Всех офицеров скакало семнадцать человек. Скачки должны были происходить на большом четырехверстном эллиптической формы кругу пред беседкой. На этом кругу были устроены девять препятствий: река, большой, в два аршина, глухой барьер пред самою беседкой, канава сухая, канава с водою, косогор, ирландская банкетка, состоящая (одно из самых трудных препятствий) из вала, утыканного хворостом, за которым, не видная для лошади, была еще канава, так что лошадь должна была перепрыгнуть оба препятствия или убиться; потом еще две канавы с водою и одна сухая, — и конец скачки был против беседки. Но начинались скачки не с круга, а за сто сажен в стороне от него, и на этом расстоянии было первое препятствие — запруженная река в три аршина шириною, которую ездоки по произволу могли перепрыгивать или переезжать вброд.

Раза три ездоки выравнивались, но каждый раз высовывалась чья-нибудь лошадь, и нужно было заезжать опять сначала. Знаток пускания, полковник Сестрин, начинал уже сердиться, когда, наконец, в четвертый раз крикнул: «Пошел!» — и ездоки тронулись.

Все глаза, все бинокли были обращены на пеструю кучку всадников, в то время как они выравнивались.

«Пустили! Скачут!» — послышалось со всех сторон после тишины ожидания.

И кучки и одинокие пешеходы стали перебегать с места на место, чтобы лучше видеть. В первую же минуту собранная кучка всадников растянулась, и видно было, как они по два, по три и один за другим близятся к реке.
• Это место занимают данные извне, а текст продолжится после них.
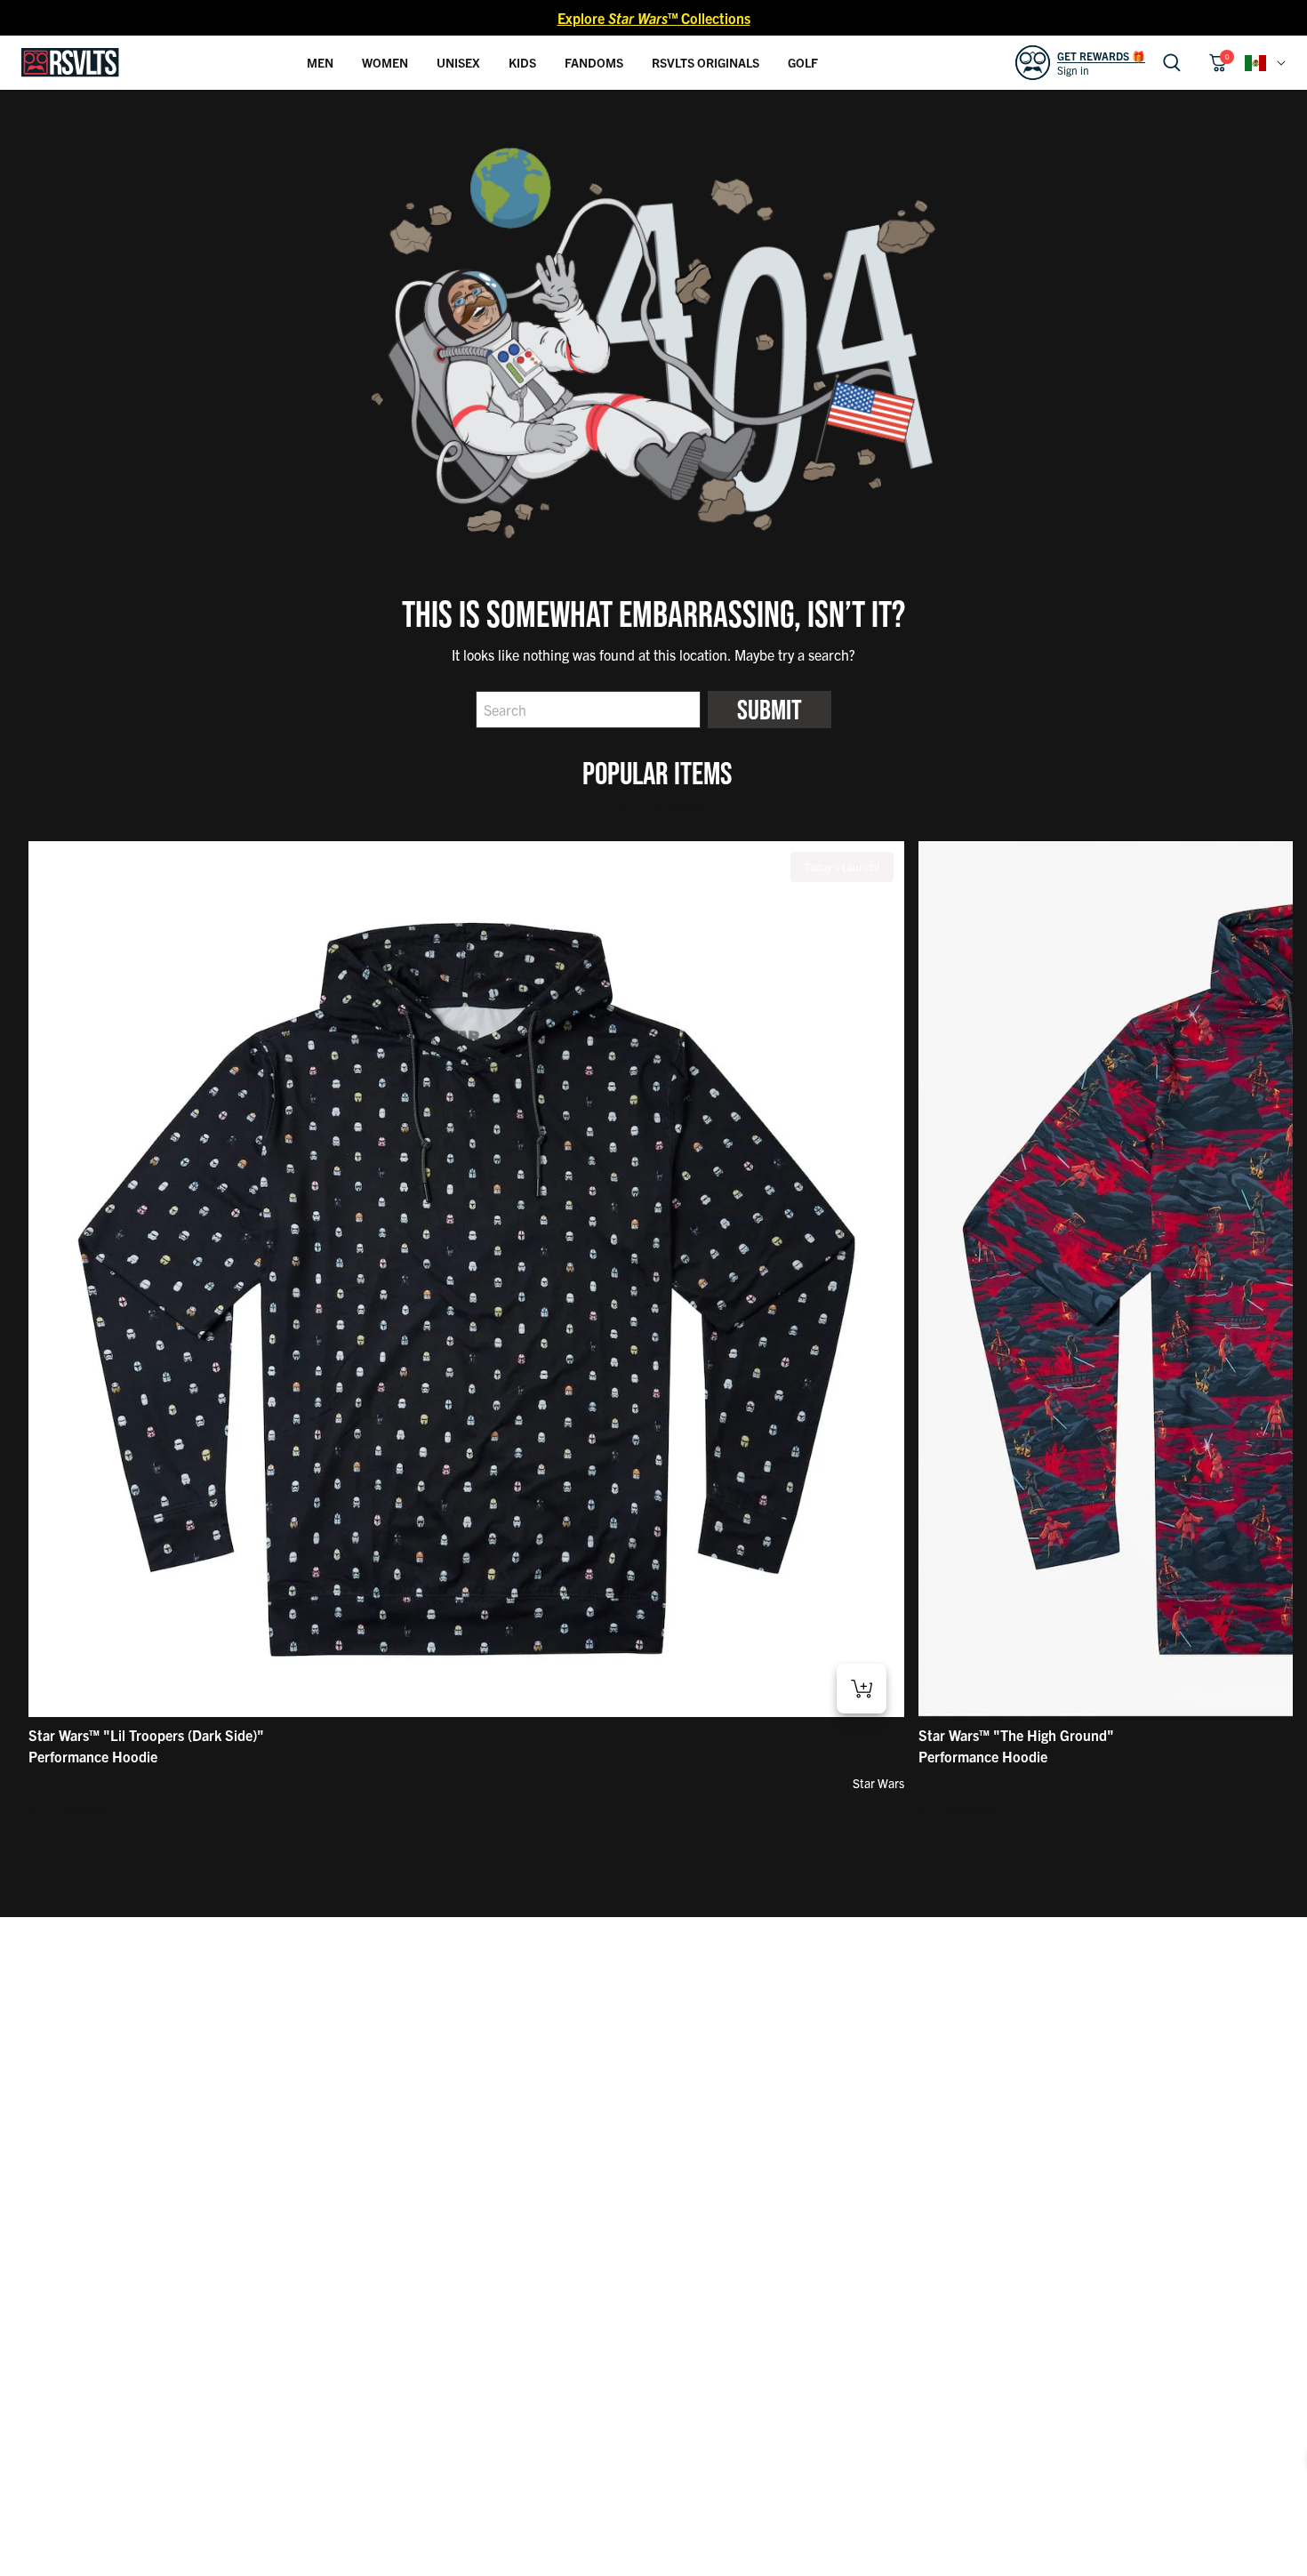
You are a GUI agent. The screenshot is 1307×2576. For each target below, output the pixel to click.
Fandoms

Для зрителей казалось, что они все поскакали вместе; но для ездоков были секунды разницы, имевшие для них большое значение.

Взволнованная и слишком нервная Фру-Фру потеряла первый момент, и несколько лошадей взяли с места прежде ее, но, еще не доскакивая реки, Вронский, изо всех сил сдерживая влегшую в поводья лошадь, легко обошел трех, и впереди его оставался только рыжий Гладиатор Махотина, ровно и легко отбивавший задом пред самим Вронским, и еще впереди всех прелестная Диана, несшая ни живого ни мертвого Кузовлева.

В первые минуты Вронский еще не владел ни собою, ни лошадью. Он до первого препятствия, реки, не мог руководить движениями лошади.

Гладиатор и Диана подходили вместе и почти в один и тот же момент: раз-раз, поднялись над рекой и перелетели на другую сторону; незаметно, как бы летя, взвилась за ними Фру-Фру, но в то самое время, как Вронский чувствовал себя на воздухе, он вдруг увидал, почти под ногами своей лошади, Кузовлева, который барахтался с Дианой на той стороне реки (Кузовлев пустил поводья после прыжка, и лошадь полетела с ним через голову). Подробности эти Вронский узнал уже после, теперь же он видел только то, что прямо под ноги, куда должна стать Фру-Фру, может попасть нога или голова Дианы. Но Фру-Фру, как падающая кошка, сделала на прыжке усилие ногами и спиной и, миновав лошадь, понеслась дальше.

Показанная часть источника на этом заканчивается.